答案 0 :(得分:1)
尝试以下方法:
x = importdata('auto-mpg.data'); %// read lines
y = cell(numel(x),9); %// preallocate with 9 cols (acccording to your file)
for n = 1:numel(x)
y(n,:) = regexp(x{n}, '(\s\s+)|\t', 'split'); %// split each line into
%// columns using as separator either more than one space or a tab
%//(according to your file)
end
结果是398x9字符串y
的单元格数组。
答案 1 :(得分:0)
以下是基于MATLAB导入工具的代码:
% Initialize variables.
filename = '/home/gknor/Pulpit/auto-mpg.data';
delimiter = {'\t',' '};
% Read columns of data as strings:
formatSpec = '%s%s%s%s%s%s%s%s%[^\n\r]';
% Open the text file.
fileID = fopen(filename,'r');
% Read columns of data according to format string.
dataArray = textscan(fileID, formatSpec, 'Delimiter', delimiter, 'MultipleDelimsAsOne', true, 'ReturnOnError', false);
% Close the text file.
fclose(fileID);
% Convert the contents of columns containing numeric strings to numbers.

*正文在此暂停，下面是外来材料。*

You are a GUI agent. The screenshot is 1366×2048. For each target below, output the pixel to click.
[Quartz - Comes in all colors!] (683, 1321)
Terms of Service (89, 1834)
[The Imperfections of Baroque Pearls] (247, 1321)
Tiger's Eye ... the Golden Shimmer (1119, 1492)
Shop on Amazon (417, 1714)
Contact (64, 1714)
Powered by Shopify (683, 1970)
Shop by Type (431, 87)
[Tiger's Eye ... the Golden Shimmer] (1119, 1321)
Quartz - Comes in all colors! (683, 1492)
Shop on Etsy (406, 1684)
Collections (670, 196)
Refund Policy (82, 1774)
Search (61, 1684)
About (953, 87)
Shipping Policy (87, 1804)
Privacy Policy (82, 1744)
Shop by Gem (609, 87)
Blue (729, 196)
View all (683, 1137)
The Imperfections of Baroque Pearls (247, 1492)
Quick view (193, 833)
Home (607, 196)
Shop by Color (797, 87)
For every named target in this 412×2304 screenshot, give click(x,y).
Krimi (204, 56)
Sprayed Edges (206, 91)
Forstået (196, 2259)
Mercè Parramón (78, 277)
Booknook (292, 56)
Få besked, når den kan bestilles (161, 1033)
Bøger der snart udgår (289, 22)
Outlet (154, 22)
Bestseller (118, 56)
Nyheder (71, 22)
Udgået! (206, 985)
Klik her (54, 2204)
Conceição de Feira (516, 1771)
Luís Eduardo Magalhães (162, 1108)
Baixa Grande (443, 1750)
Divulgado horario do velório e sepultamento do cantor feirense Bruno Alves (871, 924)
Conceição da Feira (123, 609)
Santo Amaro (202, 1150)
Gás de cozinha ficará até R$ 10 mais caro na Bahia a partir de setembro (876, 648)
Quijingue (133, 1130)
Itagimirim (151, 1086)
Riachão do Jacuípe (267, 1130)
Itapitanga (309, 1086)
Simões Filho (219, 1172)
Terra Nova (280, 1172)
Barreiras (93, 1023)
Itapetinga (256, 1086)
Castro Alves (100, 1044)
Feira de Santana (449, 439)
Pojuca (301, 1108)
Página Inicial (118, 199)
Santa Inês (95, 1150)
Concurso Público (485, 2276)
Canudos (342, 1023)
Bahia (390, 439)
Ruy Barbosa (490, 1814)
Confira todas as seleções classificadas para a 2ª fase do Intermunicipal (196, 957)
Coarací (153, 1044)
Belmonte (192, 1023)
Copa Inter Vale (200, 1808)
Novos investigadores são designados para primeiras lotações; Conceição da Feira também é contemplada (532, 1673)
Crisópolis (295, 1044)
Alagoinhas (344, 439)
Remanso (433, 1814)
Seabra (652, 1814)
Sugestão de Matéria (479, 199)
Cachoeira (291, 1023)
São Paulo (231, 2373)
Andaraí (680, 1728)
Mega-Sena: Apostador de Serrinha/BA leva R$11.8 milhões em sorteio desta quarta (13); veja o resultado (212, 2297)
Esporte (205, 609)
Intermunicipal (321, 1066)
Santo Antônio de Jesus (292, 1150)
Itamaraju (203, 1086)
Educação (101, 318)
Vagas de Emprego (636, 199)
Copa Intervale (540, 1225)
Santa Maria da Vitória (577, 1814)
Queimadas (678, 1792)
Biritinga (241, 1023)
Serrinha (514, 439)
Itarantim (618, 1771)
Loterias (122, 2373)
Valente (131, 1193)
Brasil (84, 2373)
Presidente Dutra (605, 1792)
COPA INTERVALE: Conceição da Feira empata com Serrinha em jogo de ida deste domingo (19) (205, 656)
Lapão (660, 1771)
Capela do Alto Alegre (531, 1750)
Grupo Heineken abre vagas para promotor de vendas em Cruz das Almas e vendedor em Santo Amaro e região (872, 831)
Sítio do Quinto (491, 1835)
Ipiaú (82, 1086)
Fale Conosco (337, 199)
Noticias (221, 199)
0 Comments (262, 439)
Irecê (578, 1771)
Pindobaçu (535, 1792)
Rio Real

% Replace non-numeric strings with NaN.
raw = repmat({''},length(dataArray{1}),length(dataArray)-1);
for col=1:length(dataArray)-1
raw(1:length(dataArray{col}),col) = dataArray{col};
end
numericData = NaN(size(dataArray{1},1),size(dataArray,2));
for col=[1,2,3,4,5,6,7,8]
% Converts strings in the input cell array to numbers. Replaced non-numeric
% strings with NaN.
rawData = dataArray{col};
for row=1:size(rawData, 1);
% Create a regular expression to detect and remove non-numeric prefixes and
% suffixes.
regexstr = '(?<prefix>.*?)(?<numbers>([-]*(\d+[\,]*)+[\.]{0,1}\d*[eEdD]{0,1}[-+]*\d*[i]{0,1})|([-]*(\d+[\,]*)*[\.]{1,1}\d+[eEdD]{0,1}[-+]*\d*[i]{0,1}))(?<suffix>.*)';
try
result = regexp(rawData{row}, regexstr, 'names');
numbers = result.numbers;
% Detected commas in non-thousand locations.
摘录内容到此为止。